PASSAGE FOR REVIEW
At a White House press event Wednesday, Trump advanced the next stage of his economic plan by unveiling baseline tariffs of 10% on the vast majority of goods imported to the U.S., plus reciprocal tariffs on a slew of countries with the steepest U.S. trade deficits. 

Notably, while Trump did allude to tariffs on automobiles, the President neglected to mention the “25% or higher” industry-specific duties on pharmaceutical imports that he threatened again during a Cabinet meeting last week.

Further, the reciprocal tariffs—considered the cornerstone of the plan—exclude “pharmaceuticals,” according to a White House fact sheet issued shortly after Trump’s address.

Pharmaceuticals’ exemption from the reciprocal tariffs, which include duties of 34% on China and 20% on the European Union, offers a brief reprieve for the biopharma industry, which has voiced concerns that trade penalties could drive up production costs, trigger supply chain disruptions and more.

Still, the omission of medicines from Trump’s latest round of country-specific import taxes does not mean pharmaceutical-specific tariffs are off the table. Plus, it’s not entirely clear that the reciprocal tariffs as presented won’t cause some sort of disruption to the biopharma industry.

ASSIGNED TASK
Please summarize the passage on Trump's tariffs and pharmaceuticals in two sentences.

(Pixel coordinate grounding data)
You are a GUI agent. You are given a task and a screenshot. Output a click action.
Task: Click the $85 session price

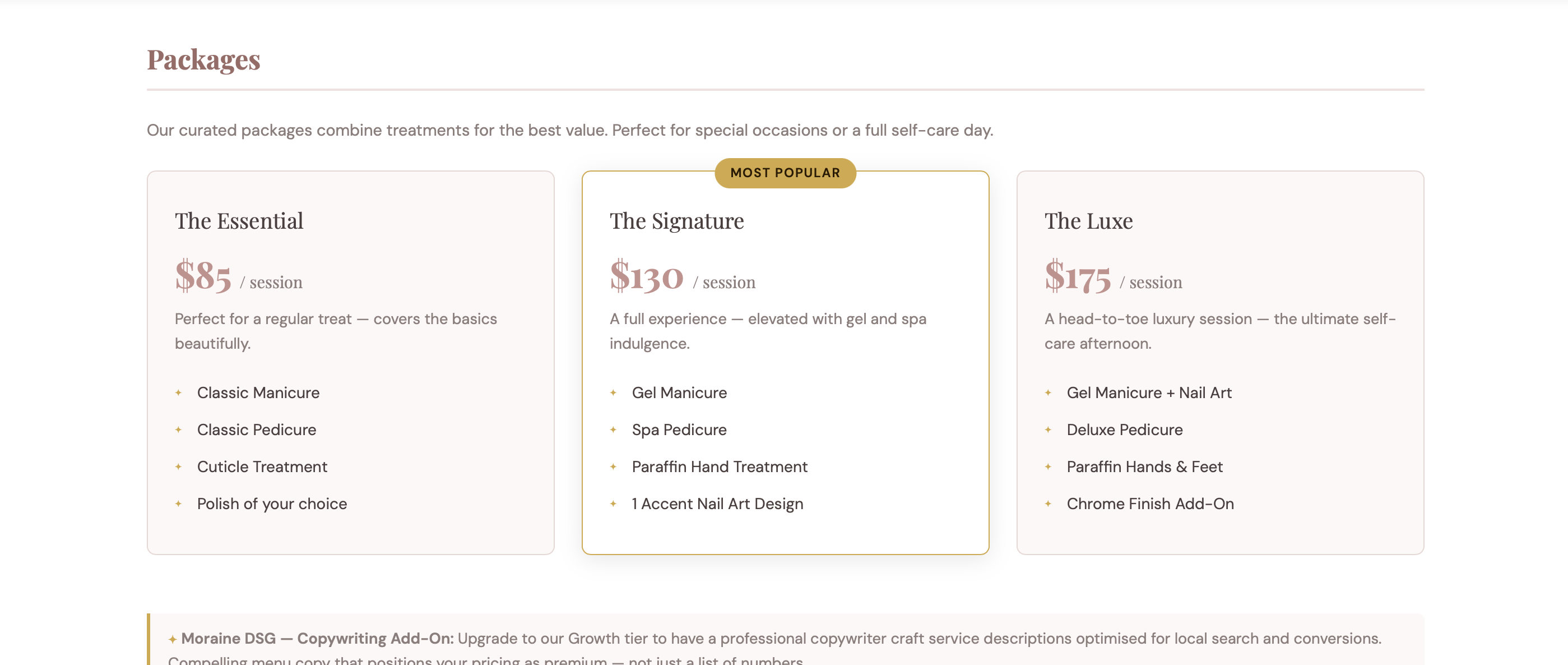(x=203, y=276)
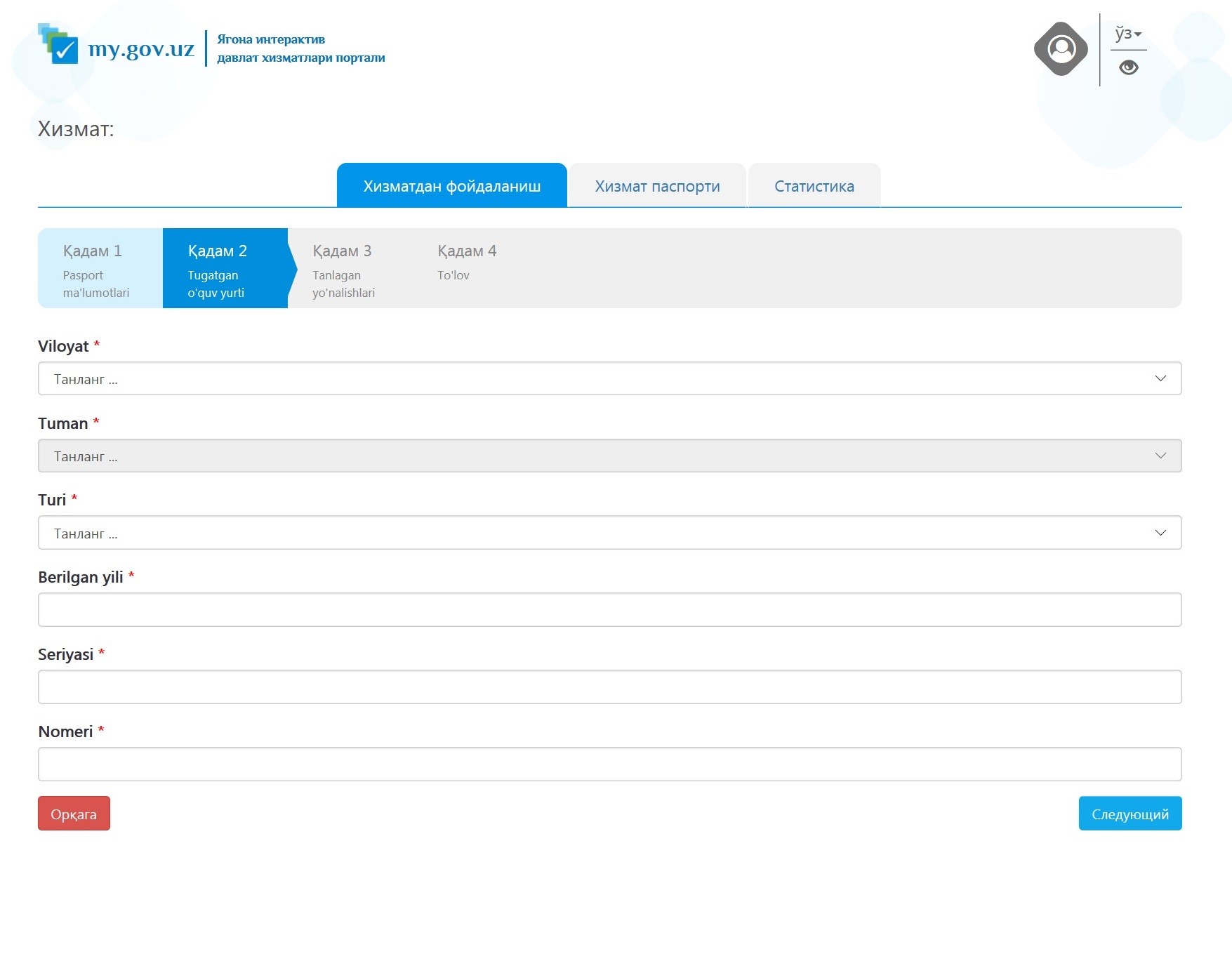Switch to the Статистика tab
Image resolution: width=1232 pixels, height=954 pixels.
tap(814, 186)
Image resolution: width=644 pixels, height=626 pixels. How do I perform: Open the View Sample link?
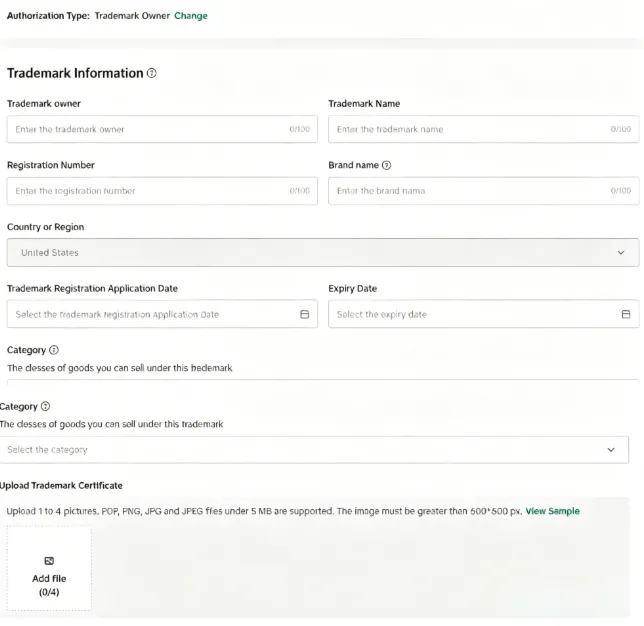pyautogui.click(x=552, y=511)
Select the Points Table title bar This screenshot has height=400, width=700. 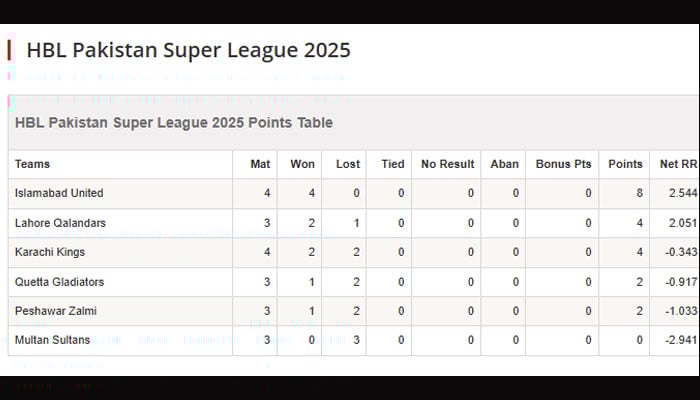pyautogui.click(x=353, y=122)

WRITTEN SOLUTION
At a White House event, Trump announced baseline tariffs of 10% on most imported goods and reciprocal tariffs on countries with the steepest U.S. trade deficits, but a White House fact sheet showed that the reciprocal tariffs exclude pharmaceuticals, giving the biopharma industry a brief reprieve. That exemption does not take pharmaceutical-specific tariffs off the table, and it is not entirely clear that the reciprocal tariffs won't still disrupt the industry.